From first line to last, retype the data exactly.

[Opening Records provided section]

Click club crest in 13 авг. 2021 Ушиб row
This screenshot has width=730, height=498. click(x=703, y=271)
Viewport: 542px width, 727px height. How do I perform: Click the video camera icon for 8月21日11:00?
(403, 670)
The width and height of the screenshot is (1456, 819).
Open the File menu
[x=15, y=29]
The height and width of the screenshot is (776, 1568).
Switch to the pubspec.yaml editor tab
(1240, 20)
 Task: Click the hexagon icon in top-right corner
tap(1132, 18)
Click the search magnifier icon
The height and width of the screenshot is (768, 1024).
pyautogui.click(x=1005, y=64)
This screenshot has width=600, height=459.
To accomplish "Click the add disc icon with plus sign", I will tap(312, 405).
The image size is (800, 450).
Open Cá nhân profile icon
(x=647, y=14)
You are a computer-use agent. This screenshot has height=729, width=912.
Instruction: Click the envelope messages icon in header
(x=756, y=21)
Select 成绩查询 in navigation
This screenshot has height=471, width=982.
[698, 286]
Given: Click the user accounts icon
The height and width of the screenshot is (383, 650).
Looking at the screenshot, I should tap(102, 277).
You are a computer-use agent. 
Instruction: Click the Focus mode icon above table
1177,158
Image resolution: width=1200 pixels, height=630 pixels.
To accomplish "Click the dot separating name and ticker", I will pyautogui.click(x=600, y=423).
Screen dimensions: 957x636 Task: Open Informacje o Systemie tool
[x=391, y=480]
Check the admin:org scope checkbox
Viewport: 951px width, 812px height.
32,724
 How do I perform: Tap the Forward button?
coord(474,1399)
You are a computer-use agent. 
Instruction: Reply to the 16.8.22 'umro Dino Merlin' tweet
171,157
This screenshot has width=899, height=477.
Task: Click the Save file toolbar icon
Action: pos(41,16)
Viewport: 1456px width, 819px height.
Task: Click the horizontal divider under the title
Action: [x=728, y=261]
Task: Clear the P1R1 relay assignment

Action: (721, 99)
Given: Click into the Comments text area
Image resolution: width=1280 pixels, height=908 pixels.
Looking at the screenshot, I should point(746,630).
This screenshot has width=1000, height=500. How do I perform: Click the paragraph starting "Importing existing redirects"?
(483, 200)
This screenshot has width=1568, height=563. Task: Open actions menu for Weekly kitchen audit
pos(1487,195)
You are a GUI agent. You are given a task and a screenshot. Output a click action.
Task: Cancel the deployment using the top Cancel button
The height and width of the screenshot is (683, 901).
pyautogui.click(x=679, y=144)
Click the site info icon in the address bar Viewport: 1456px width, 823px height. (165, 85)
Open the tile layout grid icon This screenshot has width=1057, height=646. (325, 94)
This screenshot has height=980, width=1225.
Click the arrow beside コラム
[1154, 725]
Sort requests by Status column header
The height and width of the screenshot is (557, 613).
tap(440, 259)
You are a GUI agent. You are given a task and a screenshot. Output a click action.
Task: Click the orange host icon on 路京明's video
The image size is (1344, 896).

[Closing Records provided section]

§ Answer for the task:
Click club crest in 13 авг. 2021 Ушиб row
This screenshot has width=730, height=498. click(x=703, y=271)
Viewport: 542px width, 727px height. How do I perform: Click the video camera icon for 8月21日11:00?
(403, 670)
The width and height of the screenshot is (1456, 819).
Open the File menu
[x=15, y=29]
The height and width of the screenshot is (776, 1568).
Switch to the pubspec.yaml editor tab
(1240, 20)
 Task: Click the hexagon icon in top-right corner
tap(1132, 18)
Click the search magnifier icon
The height and width of the screenshot is (768, 1024).
pyautogui.click(x=1005, y=64)
This screenshot has width=600, height=459.
To accomplish "Click the add disc icon with plus sign", I will tap(312, 405).
The image size is (800, 450).
Open Cá nhân profile icon
(x=647, y=14)
You are a computer-use agent. This screenshot has height=729, width=912.
Instruction: Click the envelope messages icon in header
(x=756, y=21)
Select 成绩查询 in navigation
This screenshot has height=471, width=982.
[698, 286]
Given: Click the user accounts icon
The height and width of the screenshot is (383, 650).
Looking at the screenshot, I should tap(102, 277).
You are a computer-use agent. 
Instruction: Click the Focus mode icon above table
1177,158
Image resolution: width=1200 pixels, height=630 pixels.
To accomplish "Click the dot separating name and ticker", I will pyautogui.click(x=600, y=423).
Screen dimensions: 957x636 Task: Open Informacje o Systemie tool
[x=391, y=480]
Check the admin:org scope checkbox
Viewport: 951px width, 812px height.
32,724
 How do I perform: Tap the Forward button?
coord(474,1399)
You are a computer-use agent. 
Instruction: Reply to the 16.8.22 'umro Dino Merlin' tweet
171,157
This screenshot has width=899, height=477.
Task: Click the Save file toolbar icon
Action: pos(41,16)
Viewport: 1456px width, 819px height.
Task: Click the horizontal divider under the title
Action: [x=728, y=261]
Task: Clear the P1R1 relay assignment

Action: (721, 99)
Given: Click into the Comments text area
Image resolution: width=1280 pixels, height=908 pixels.
Looking at the screenshot, I should point(746,630).
This screenshot has width=1000, height=500. How do I perform: Click the paragraph starting "Importing existing redirects"?
(483, 200)
This screenshot has width=1568, height=563. Task: Open actions menu for Weekly kitchen audit
pos(1487,195)
You are a GUI agent. You are given a task and a screenshot. Output a click action.
Task: Cancel the deployment using the top Cancel button
The height and width of the screenshot is (683, 901).
pyautogui.click(x=679, y=144)
Click the site info icon in the address bar Viewport: 1456px width, 823px height. (165, 85)
Open the tile layout grid icon This screenshot has width=1057, height=646. (325, 94)
This screenshot has height=980, width=1225.
Click the arrow beside コラム
[1154, 725]
Sort requests by Status column header
The height and width of the screenshot is (557, 613).
tap(440, 259)
You are a GUI agent. You are given a task and a screenshot. Output a click action.
Task: Click the orange host icon on 路京明's video
The image size is (1344, 896).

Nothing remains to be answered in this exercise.